▶ **Assigned task**
Your task is to restate exactly the lines from the one holding "Instruction: Disable the" to the end of the entries below, inclusive.

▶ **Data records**

────────────────────

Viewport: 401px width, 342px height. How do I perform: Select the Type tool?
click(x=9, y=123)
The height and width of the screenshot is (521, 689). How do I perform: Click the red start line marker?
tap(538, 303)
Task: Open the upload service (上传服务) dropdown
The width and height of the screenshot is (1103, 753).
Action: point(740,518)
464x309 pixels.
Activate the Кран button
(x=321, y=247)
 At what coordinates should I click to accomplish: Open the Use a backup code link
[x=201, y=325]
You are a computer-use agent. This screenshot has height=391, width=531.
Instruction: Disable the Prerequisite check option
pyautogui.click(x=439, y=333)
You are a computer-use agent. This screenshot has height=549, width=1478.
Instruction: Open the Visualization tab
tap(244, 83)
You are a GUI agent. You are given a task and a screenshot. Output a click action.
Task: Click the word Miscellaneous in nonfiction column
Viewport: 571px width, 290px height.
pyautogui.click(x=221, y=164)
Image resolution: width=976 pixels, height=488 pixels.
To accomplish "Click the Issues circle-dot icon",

────────────────────

▶ **Your response**
Instruction: Disable the Prerequisite check option
pyautogui.click(x=439, y=333)
You are a computer-use agent. This screenshot has height=549, width=1478.
Instruction: Open the Visualization tab
tap(244, 83)
You are a GUI agent. You are given a task and a screenshot. Output a click action.
Task: Click the word Miscellaneous in nonfiction column
Viewport: 571px width, 290px height.
pyautogui.click(x=221, y=164)
Image resolution: width=976 pixels, height=488 pixels.
To accomplish "Click the Issues circle-dot icon",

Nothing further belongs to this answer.